Kamis, 04 Februari 2021

Menerima Penderitaan

Satriawan - 15 Oktober 2013



     Kita sering merasa lelah setelah bekerja karena telah menghabiskan banyak energi dan menguras otak. Saat sampai di rumah hal yang paling dicari adalah kasur. Itu sudah jadi hal umum dalam kehidupan layaknya handphone yang sudah dipakai sampai kehabisan baterai maka harus mengisi daya, manusia pun butuh tidur untuk memulihkan tenaga.
     Kita sudah terbiasa menjadikan aktivitas tidur sebagai upaya dalam memulihkan tenaga setelah seharian beraktivitas. Tidur memang memberikan kenyamanan bagi kita yang sudah kelelahan setelah beraktivitas tetapi konsep ini akan memiliki arti yang berbeda ketika kita menjadikan tidur sebagai kebiasaan yang terlalu sering.
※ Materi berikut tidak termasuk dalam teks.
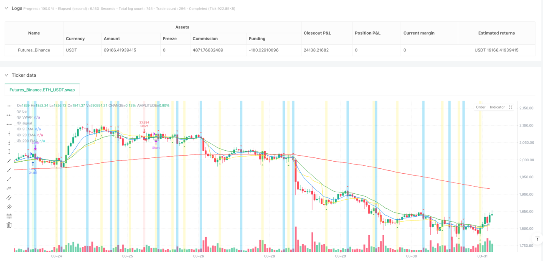The width and height of the screenshot is (543, 261).
Task: Open the Futures_Binance.ETH_USDT.swap tab
Action: tap(42, 90)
Misalnya saja ketika kamu menjadi pengangguran yang lebih suka berbaring dari pada mencari aktivitas bermanfaat lainnya. Suatu saat kamu akan menganggap bahwa tidur itu membosankan. Sama halnya ketika kamu menjadi orang yang tidak mampu, kamu akan sangat menghargai nilai uang dari satu juta rupiah sebagai uang yang besar. Sedangkan ketika kamu menjadi orang yang berkecukupan maka mungkin saja kamu kurang menghargai nilai dari uang satu juta itu karena memang kamu sudah terbiasa mendapatkan nilai sebesar itu.
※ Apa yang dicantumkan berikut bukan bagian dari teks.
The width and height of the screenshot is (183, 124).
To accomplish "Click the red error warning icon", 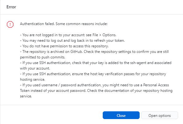I will [10, 24].
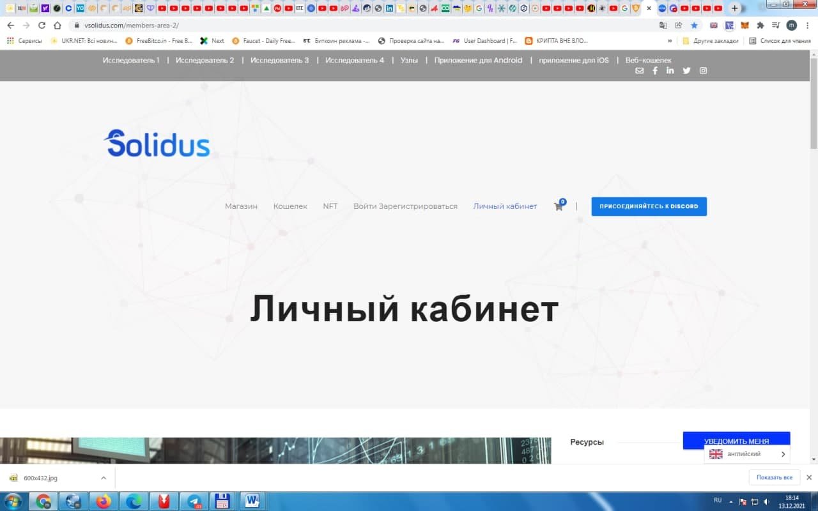Viewport: 818px width, 511px height.
Task: Select the NFT navigation item
Action: pos(330,206)
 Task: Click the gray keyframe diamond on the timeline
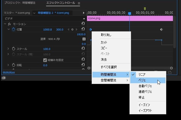click(161, 30)
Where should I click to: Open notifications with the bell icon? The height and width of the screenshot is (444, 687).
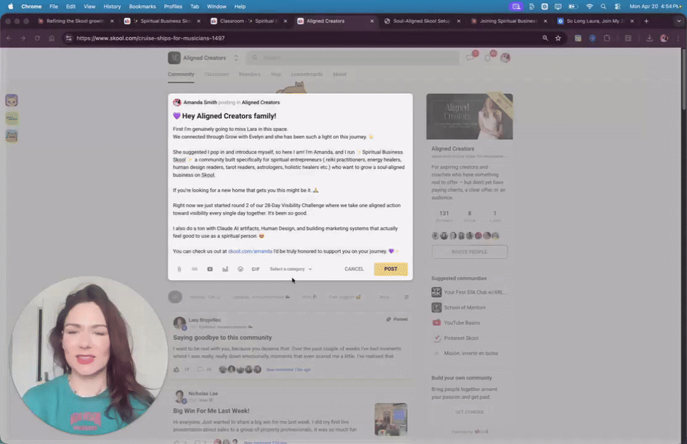pos(488,58)
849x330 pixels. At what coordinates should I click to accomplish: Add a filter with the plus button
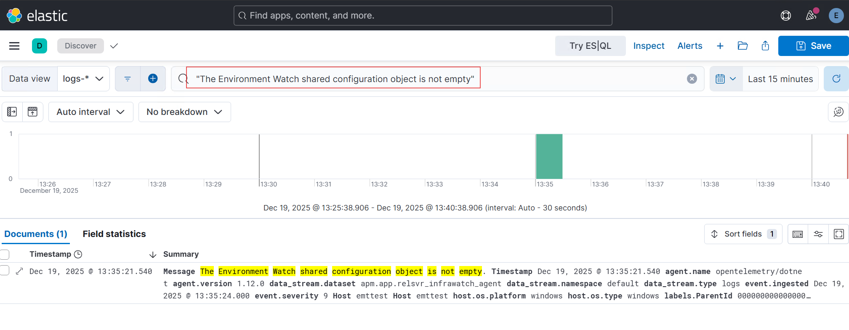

     Dari contoh tersebut, bisa disimpulkan bahwa kita sebagai manusia cenderung memberikan konsep bahagia kepada diri sendiri sebagai suatu kenyamanan atau pencapaian yang kita dapatkan melalui usaha tertentu. Tidur akan menjadi kenyamanan yang luar biasa ketika kita memang merasa sangat lelah, seolah-olah kasur adalah surga bagi para pekerja. Bagi orang yang tidak mampu, mendapatkan uang satu juta rupiah adalah pencapaian yang luar biasa jika dibandingkan dengan orang yang berkecukupan nilai dari satu juta rupiah adalah nilai yang sudah biasa didapat. Itulah mengapa kebahagiaan tidak memiliki standar yang berlaku bagi semua orang.
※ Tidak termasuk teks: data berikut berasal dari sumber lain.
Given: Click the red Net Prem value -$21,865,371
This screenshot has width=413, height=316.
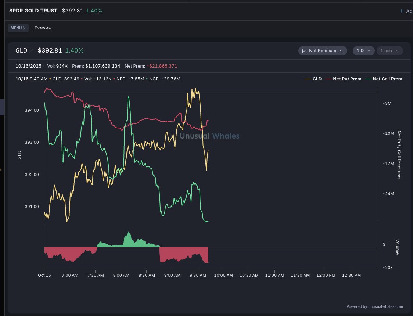Looking at the screenshot, I should pos(162,66).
     Kebahagiaan adalah situasi yang kita ciptakan sendiri dan kita sendiri pula yang menentukan dimana titik kebahagiaan itu. Melihat titik kebahagiaan orang lain kemudian membandingkannya dengan kondisi kita sendiri akan membuat buram titik yang kita miliki sehingga kita sendiri tidak tahu dimana letak kebahagiaan yang kita miliki dan pada akhirnya kamu hanya akan bertanya “kapan aku akan bahagia ?”. Jawabannya adalah ketika kamu memperjelas titik itu.